Qué se pide |
Reescribe el fragmento del texto sobre el dios creador que aparece más abajo, empezando por "Cuando el dios" y siguiendo hasta "otras referencias bíblicas.", y sustituye "gloria" por "honra".

*** Texto del documento ***

Cuando el dios creador desciende al barro para sacar de él un ser humano, abre la posibilidad al barro de hacerse carne y desarrollarse hasta hacerse un dios. Y como si de un proceso físico se tratara, esta conversión de tierra a Hombre y de Hombre a dios genera un valor amoroso que se retribuye en dirección opuesta a la degradación del dios y es lo que hemos llamado «gloria»: el alimento del padre es la gloria amorosa que irradia el hijo al haber acabado con sus limitaciones y haberse convertido, por mérito propio en una divinidad capaz de repetir la gloria de su padre... o padres y madres, si hemos de atender a la pintura de Miguel Ángel (V. La libertad) y otras referencias bíblicas.

*** Información proporcionada ***

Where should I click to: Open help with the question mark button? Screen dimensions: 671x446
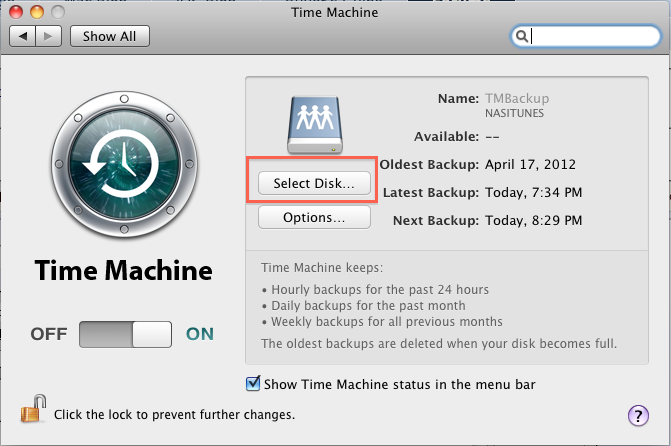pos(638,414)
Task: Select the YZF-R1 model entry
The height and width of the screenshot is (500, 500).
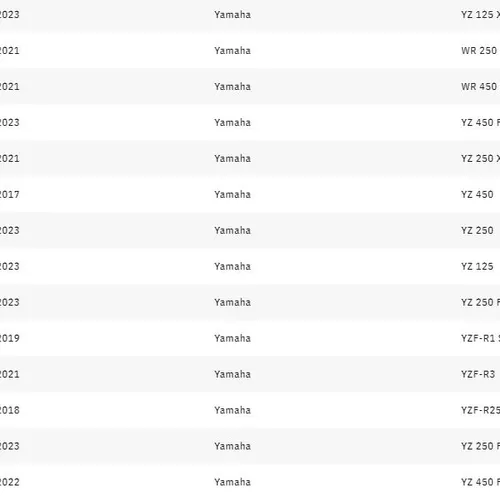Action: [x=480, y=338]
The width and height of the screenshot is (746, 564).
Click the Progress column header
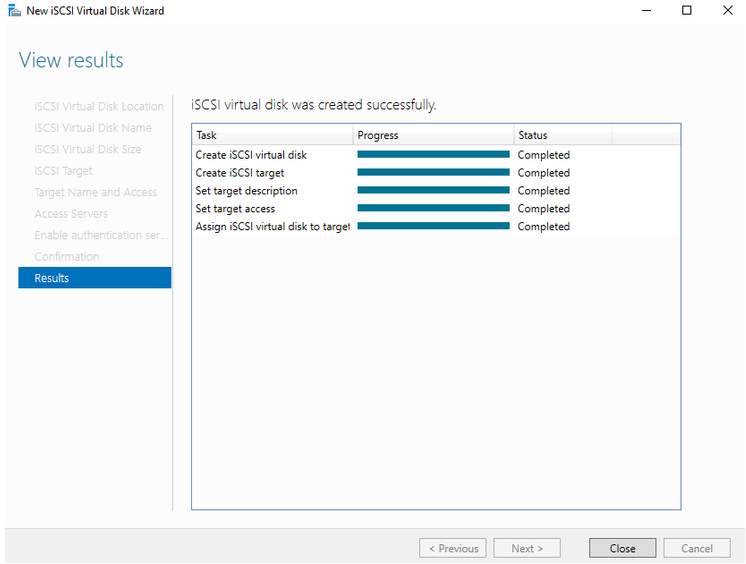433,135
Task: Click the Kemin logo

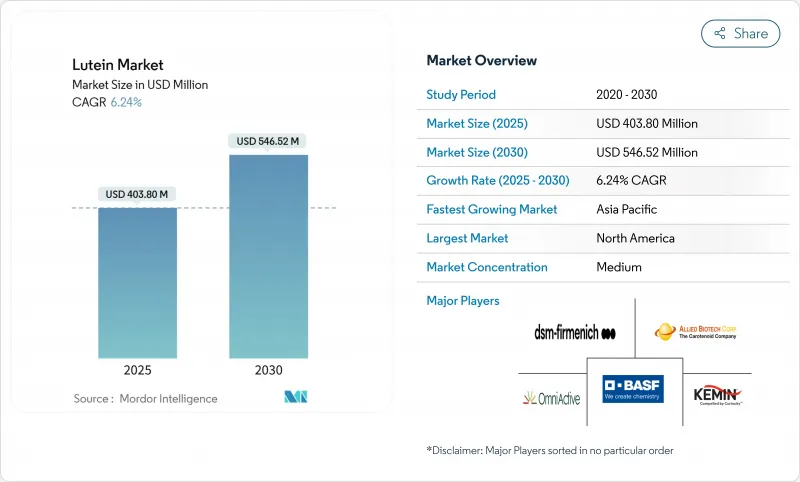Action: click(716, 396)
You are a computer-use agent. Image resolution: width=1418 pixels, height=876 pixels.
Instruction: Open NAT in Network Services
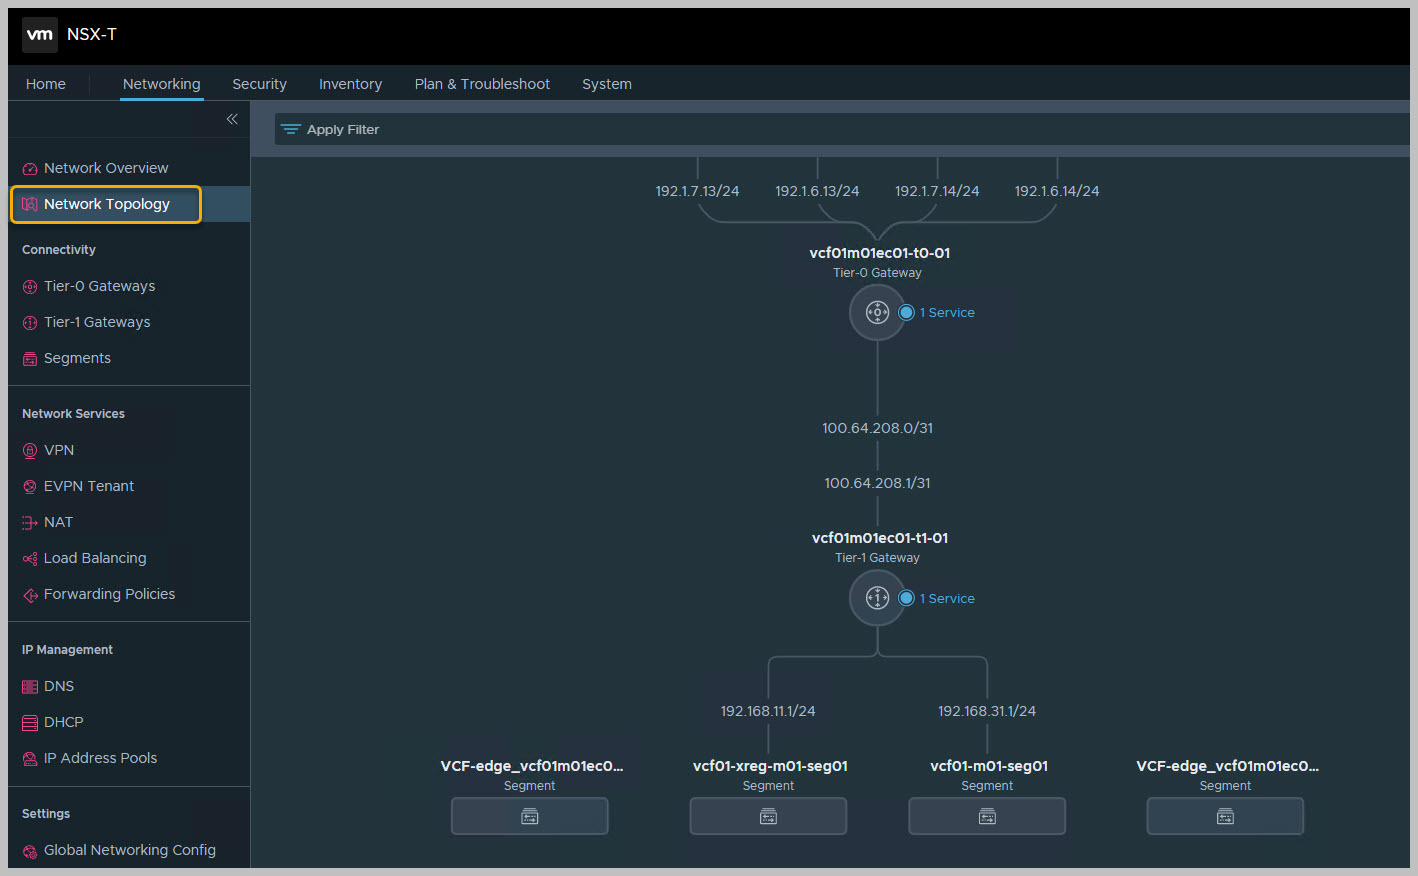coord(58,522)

***

La respuesta |
Cuando el dios creador desciende al barro para sacar de él un ser humano, abre la posibilidad al barro de hacerse carne y desarrollarse hasta hacerse un dios. Y como si de un proceso físico se tratara, esta conversión de tierra a Hombre y de Hombre a dios genera un valor amoroso que se retribuye en dirección opuesta a la degradación del dios y es lo que hemos llamado «honra»: el alimento del padre es la honra amorosa que irradia el hijo al haber acabado con sus limitaciones y haberse convertido, por mérito propio en una divinidad capaz de repetir la honra de su padre... o padres y madres, si hemos de atender a la pintura de Miguel Ángel (V. La libertad) y otras referencias bíblicas.